▸ Что сделать:
1 - Повторите слово в слово кусок текста о Евстафии Дзядко от слов «Евстафий Станиславович Дзядко» до слов «сын – Михаил.» включительно.
2 - Допишите, что идет дальше в тексте о Евстафии Дзядко, начиная сразу после его последнего предложения.

═══ Отрывок ═══

Кирпичный четырехэтажный дом № 10, строение 1 по Большому Казенному переулку, был построен в 1880 году.
Согласно базам «Мемориала», не менее трех жильцов этого дома стали жертвами политических репрессий. Одному из них сегодня мы установили памятный знак.
Евстафий Станиславович Дзядко родился в 1900 году в городе Холм Люблинской губернии в семье крестьянина-бедняка. Вскоре его отец, у которого было всего ¾ десятины земли, устроился рабочим-ремонтником железнодорожных путей на Привислянскую железную дорогу. Через несколько лет семья переехала в село Маковцы Медынского уезда Калужской губернии, как пояснял сам Евстафий в автобиографии, написанной им в 1931 году, «по настоятельному требованию инженера Петрова, на участке которого отец работал, в противном случае отец не мог получить работу на данном участке». В усадьбе инженера Петрова Дзядко-старший «работал батраком, получая 15 рублей в месяц, а мать - кухаркой и ухаживала за скотом за плату 5 рублей в месяц». В 1909 году в семье родился второй сын – Михаил.
В автобиографии Евстафий так описывал свое детство: «С восьмилетнего возраста я стал учиться в земской начальной школе и, проходив туда четыре зимы, окончил ее. Отец, желая дать мне образование, но не имея средств для платы за обучение в гимназию или реальное училище, отдал меня учиться в Калугу в духовное училище, где я учился бесплатно и, пробыв три года, окончил его, после чего был переведен в духовную семинарию, где учился также бесплатно и в 1917 окончил четыре класса (получив средний общеобразовательный объем)».
До 1918 года Евстафий жил с родителями. После революции и до 1919 года он работал в Медынском уездном военкомате в Комиссии по борьбе с дезертирством. Затем отправился добровольцем на фронт, воевал на Южном фронте в составе 3-го интернационального полка. В 1920 году он демобилизовался.

═══ Блок данных ═══

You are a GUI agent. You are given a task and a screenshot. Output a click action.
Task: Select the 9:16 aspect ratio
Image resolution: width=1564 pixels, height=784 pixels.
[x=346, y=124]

═══

▸ Ответы к заданиям:
1 -
Евстафий Станиславович Дзядко родился в 1900 году в городе Холм Люблинской губернии в семье крестьянина-бедняка. Вскоре его отец, у которого было всего ¾ десятины земли, устроился рабочим-ремонтником железнодорожных путей на Привислянскую железную дорогу. Через несколько лет семья переехала в село Маковцы Медынского уезда Калужской губернии, как пояснял сам Евстафий в автобиографии, написанной им в 1931 году, «по настоятельному требованию инженера Петрова, на участке которого отец работал, в противном случае отец не мог получить работу на данном участке». В усадьбе инженера Петрова Дзядко-старший «работал батраком, получая 15 рублей в месяц, а мать - кухаркой и ухаживала за скотом за плату 5 рублей в месяц». В 1909 году в семье родился второй сын – Михаил.

2 -
С 1920 по 1922 годы Евстафий работал в Говардовском районе Медынского уезда в школе первой ступени (начальные классы) и районным инструктором по ликвидации неграмотности. В 1922 году он поступил в Теоретическую школу авиации Рабоче-крестьянского Красного воздушного флота РСФСР, расположенную в подмосковном Егорьевске. После окончания школы Евстафий был направлен в 1-ю авиационную школу Красной Армии, базировавшуюся под Севастополем в местечке Кача. В 1924 году Дзядко был откомандирован в Москву, в Отдельный электротехнический батальон, где служил командиром взвода, а в период сборов командовал автомобильной прожекторной ротой.
В 1926 году Евстафий демобилизовался по собственному желанию. Через год правительственная комиссия по устройству демобилизованных начсостава запаса направила его на работу кладовщиком на Бутырский химический завод «Анилтреста», где он проработал 10 месяцев и в декабре 1927 года поступил на работу в Военно-техническое управление РККА старшим контрольным мастером по приемке военного имущества на Московском электромеханическом заводе (МЭМЗА) и Электрозаводе. В 1928 году Дзядко перешел на работу техником в Научно-испытательный институт ВВС РККА, но проработал там только четыре месяца. Затем он сменил еще несколько мест работы, пока не устроился в ремонтные мастерские дивизии противовоздушной обороны Москвы, где к моменту ареста был начальником мастерских.
Евстафий Станиславович был арестован 20 января 1933 года Особым отделом Московского военного округа. Уже через два месяца, 13 марта 1933 года, решением тройки он был приговорен к высшей мере наказания по статье 58-8-10 (террористическая деятельность, антисоветская пропаганда и агитация). Но через две с половиной недели, 2 апреля, Коллегия ОГПУ заменила ему смертный приговор на 10 лет исправительно-трудовых лагерей.
Дзядко был этапирован в Соловецкий лагерь, где провел четыре с половиной года. Оттуда он писал родным письма, которые сохранились в семейном архиве.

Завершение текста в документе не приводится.